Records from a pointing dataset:
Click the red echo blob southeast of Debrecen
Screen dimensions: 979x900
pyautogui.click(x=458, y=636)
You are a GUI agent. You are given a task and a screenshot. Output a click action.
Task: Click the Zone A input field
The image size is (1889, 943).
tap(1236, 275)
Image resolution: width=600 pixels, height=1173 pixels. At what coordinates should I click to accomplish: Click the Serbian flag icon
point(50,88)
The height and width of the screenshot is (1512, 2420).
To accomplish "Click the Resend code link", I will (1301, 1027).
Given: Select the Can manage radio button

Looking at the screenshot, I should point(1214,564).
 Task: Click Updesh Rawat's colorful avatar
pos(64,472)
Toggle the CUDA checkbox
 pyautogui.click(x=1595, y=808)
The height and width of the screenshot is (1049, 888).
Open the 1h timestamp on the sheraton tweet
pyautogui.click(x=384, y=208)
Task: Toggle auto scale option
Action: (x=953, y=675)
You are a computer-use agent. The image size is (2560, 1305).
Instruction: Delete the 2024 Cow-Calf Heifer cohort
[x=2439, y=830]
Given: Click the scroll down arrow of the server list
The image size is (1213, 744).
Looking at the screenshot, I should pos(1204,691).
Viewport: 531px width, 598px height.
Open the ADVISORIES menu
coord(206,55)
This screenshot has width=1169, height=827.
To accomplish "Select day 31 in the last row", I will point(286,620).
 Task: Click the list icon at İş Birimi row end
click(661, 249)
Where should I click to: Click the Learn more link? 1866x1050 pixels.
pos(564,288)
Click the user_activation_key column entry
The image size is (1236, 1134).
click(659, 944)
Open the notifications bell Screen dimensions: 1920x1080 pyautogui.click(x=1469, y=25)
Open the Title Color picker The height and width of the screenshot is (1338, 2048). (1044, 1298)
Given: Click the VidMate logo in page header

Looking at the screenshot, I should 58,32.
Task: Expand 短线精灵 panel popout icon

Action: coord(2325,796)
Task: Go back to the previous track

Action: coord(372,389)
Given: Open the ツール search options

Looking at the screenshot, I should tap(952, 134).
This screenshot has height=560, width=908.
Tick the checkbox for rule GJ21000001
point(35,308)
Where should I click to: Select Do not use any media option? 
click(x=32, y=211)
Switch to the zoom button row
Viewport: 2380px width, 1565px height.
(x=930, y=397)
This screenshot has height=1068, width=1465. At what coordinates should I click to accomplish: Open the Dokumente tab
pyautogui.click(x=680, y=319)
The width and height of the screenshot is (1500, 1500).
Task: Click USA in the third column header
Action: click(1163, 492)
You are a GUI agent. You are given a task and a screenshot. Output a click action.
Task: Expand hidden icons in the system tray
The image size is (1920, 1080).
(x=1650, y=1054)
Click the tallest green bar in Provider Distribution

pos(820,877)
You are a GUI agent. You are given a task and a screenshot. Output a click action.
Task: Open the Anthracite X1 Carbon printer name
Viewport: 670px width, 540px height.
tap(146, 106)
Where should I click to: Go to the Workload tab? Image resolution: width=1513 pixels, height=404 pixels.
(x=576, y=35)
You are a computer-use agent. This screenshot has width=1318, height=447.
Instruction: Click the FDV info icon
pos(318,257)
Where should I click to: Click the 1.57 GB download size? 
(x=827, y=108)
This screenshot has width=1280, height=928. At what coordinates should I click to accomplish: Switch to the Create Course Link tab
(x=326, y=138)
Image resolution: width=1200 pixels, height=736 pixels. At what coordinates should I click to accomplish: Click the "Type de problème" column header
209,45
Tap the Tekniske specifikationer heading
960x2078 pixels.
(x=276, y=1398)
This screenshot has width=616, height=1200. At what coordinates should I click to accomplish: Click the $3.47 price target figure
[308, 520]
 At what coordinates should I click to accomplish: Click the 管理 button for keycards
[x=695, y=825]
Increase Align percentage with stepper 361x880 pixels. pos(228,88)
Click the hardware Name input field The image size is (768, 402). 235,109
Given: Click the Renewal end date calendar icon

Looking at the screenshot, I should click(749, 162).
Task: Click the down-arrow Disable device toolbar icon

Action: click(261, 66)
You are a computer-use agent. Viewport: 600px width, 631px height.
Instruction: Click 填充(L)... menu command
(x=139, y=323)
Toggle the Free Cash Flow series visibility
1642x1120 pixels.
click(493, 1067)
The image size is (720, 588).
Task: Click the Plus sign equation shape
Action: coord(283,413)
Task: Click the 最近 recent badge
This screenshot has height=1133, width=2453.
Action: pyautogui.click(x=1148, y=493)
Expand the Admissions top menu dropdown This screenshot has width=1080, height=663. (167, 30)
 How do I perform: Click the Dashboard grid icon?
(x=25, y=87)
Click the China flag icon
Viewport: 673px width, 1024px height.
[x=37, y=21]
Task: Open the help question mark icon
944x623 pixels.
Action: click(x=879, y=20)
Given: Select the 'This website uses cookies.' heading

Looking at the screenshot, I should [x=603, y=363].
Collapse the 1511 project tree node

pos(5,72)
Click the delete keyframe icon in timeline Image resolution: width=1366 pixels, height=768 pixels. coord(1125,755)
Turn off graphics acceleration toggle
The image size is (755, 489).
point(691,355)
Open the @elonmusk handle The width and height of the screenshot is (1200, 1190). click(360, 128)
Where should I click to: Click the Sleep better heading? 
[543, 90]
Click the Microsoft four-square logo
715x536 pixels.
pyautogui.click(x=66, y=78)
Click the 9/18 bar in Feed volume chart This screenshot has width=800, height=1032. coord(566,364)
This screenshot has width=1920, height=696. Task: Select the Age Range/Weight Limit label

Required work: Revise the part of the data that opens with the line containing "Click the China flag icon" and closes with the line containing "pyautogui.click(x=66, y=78)", putting "Expand" in place of "Collapse" and leaving everything else unchanged. Return only those lines.

Solution for this problem:
Click the China flag icon
Viewport: 673px width, 1024px height.
[x=37, y=21]
Task: Open the help question mark icon
944x623 pixels.
Action: click(x=879, y=20)
Given: Select the 'This website uses cookies.' heading

Looking at the screenshot, I should [x=603, y=363].
Expand the 1511 project tree node

pos(5,72)
Click the delete keyframe icon in timeline Image resolution: width=1366 pixels, height=768 pixels. coord(1125,755)
Turn off graphics acceleration toggle
The image size is (755, 489).
point(691,355)
Open the @elonmusk handle The width and height of the screenshot is (1200, 1190). click(360, 128)
Where should I click to: Click the Sleep better heading? 
[543, 90]
Click the Microsoft four-square logo
715x536 pixels.
pyautogui.click(x=66, y=78)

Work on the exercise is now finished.